When asked what he hopes comes from this series, his constructive time spent on “Kat Loves LA” led him to end on an inspiring note about following what you are passionate about.

“I hope this project opens the eyes of those who hold the key, for all involved, to start making our livings at what we love to do,” Marciano said. “Most of us have other jobs or are making just enough money to get by each month. I hope we all start to be valued more for what we do.”

At the age of 17, Guralnik started dealing with having this passion for acting while trying to compromise on what her family thought was best. She ended up agreeing to have a back-up plan, getting a degree in a “non-entertainment-related” field at UC Davis in exchange for being able to move to LA after graduating. Guralnik choose a bachelor’s degree in psychology and a masters in communication, and was able to complete both by the young age of 22.

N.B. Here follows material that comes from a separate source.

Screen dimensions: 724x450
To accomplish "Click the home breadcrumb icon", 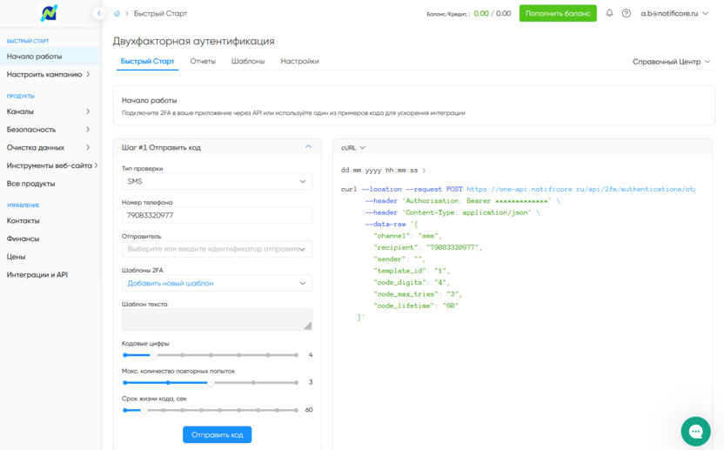I will tap(117, 14).
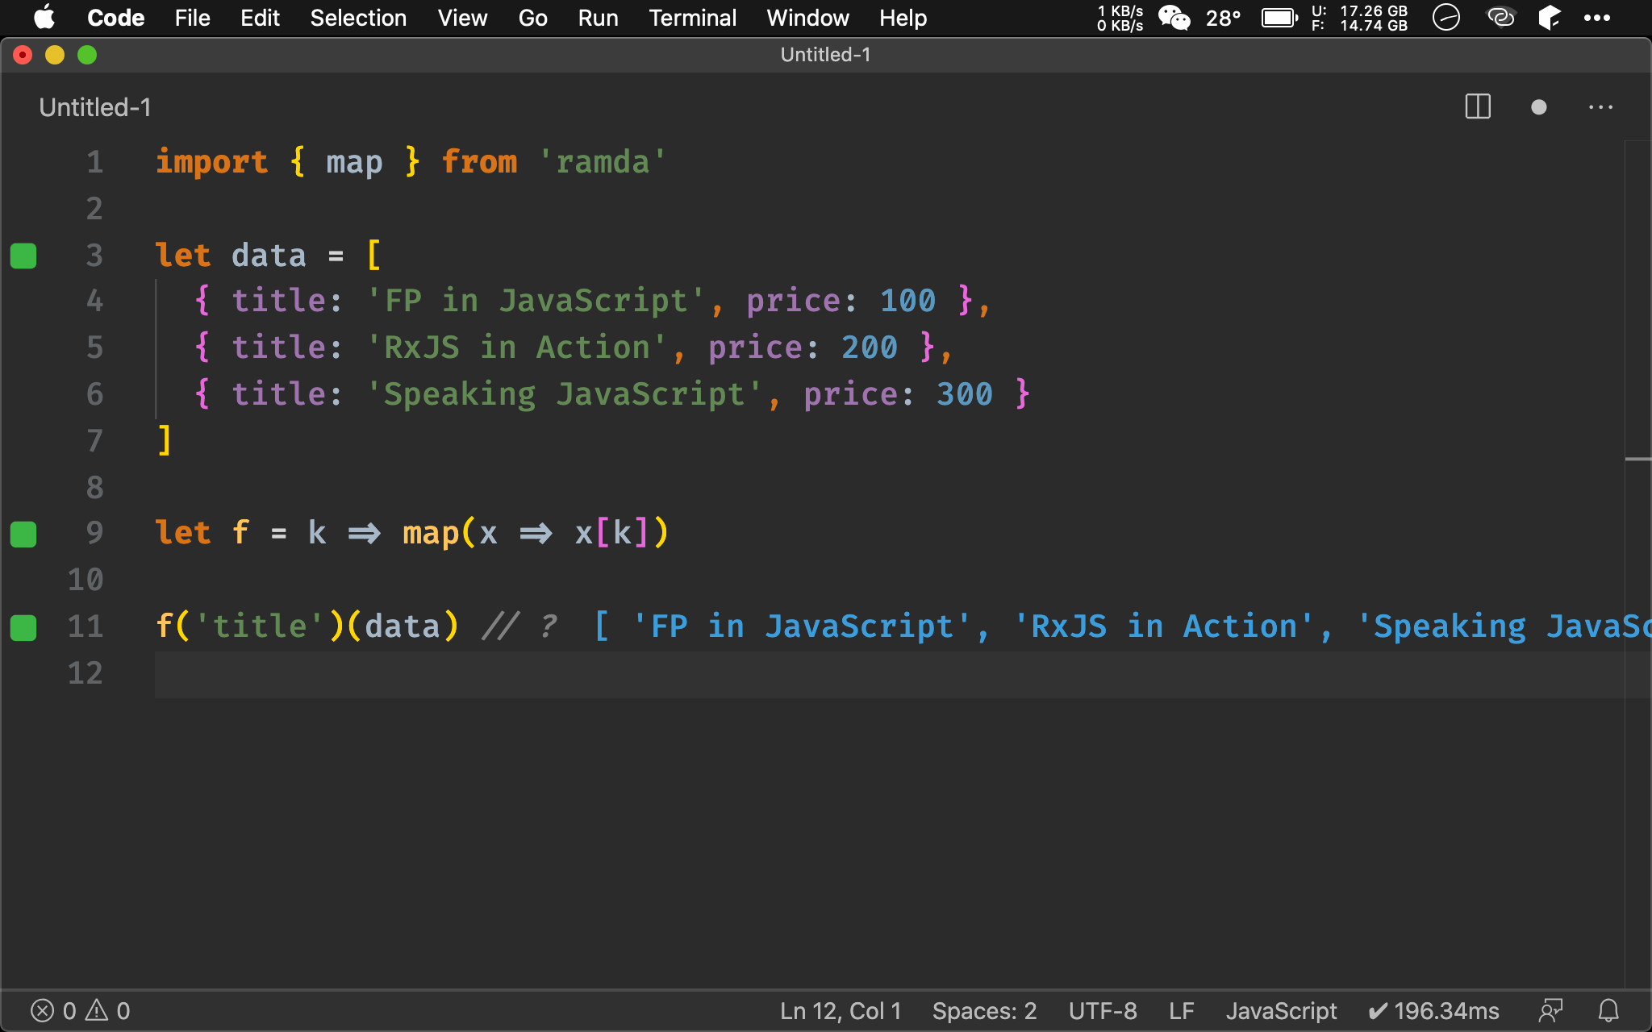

“Attending UC Davis gave me business skills and knowledge that I later used to pursue the industry in Los Angeles,” Guralnik said. “I also learned to study and memorize very quickly and absorb material easily, which helped me greatly in my craft. ​I ​took ​all the acting classes and drama-related classes available at the school as electives (not as a major), and it gave me a chance to learn and be active in my field while getting an education and a degree.”

Her advice for students trying to get into the entertainment industry? Be sure of yourself, what your aspirations are and how essential they are to where you see your future heading.

“The industry (as in the business side, not the craft) is extremely difficult and cutthroat,” Guralnik said. “Be 100% sure that this is your passion and you cannot be happy doing anything else. If you can, do that instead, as your life will be easier. But if you cannot live without your passion (which I fully understand, as that is how I am) then go for it with everything you have, and keep that unwavering determination at your core as everybody inside and outside of the industry will try to shake you off of it. Study hard, and apply your learning skills throughout your continuing classes that hone your talent and apply them to your pursuit of the business.”
On what drew her into the show “Kat Loves LA,” Guralnik praised the writing and noted Kagy’s “perfect blend of freedom and direction.”

“100% what drew me in to the web series was the writing,” Guralnik said. “It makes an actor’s job a million times easier when something is well written. I was blown away when I read the script, the subtlety and humor is so perfectly woven into the story. I loved working with Paget. There was more pressure to get her vision right, but it is also more of a gift when the writer is on set as it becomes easier to achieve that.”

Guralnik looks back on her time at Davis with fondness, noting that her degree remains helpful even as an actress pursuing a different field.

“Looking back on the beginning years of my career, people regularly ask me if I wish that I would have skipped college to start pursuing acting earlier,” Guralnik said. “While extra years are potentially helpful, as time always is, I don’t regret my education for a second. I loved the time I spent at UC Davis.”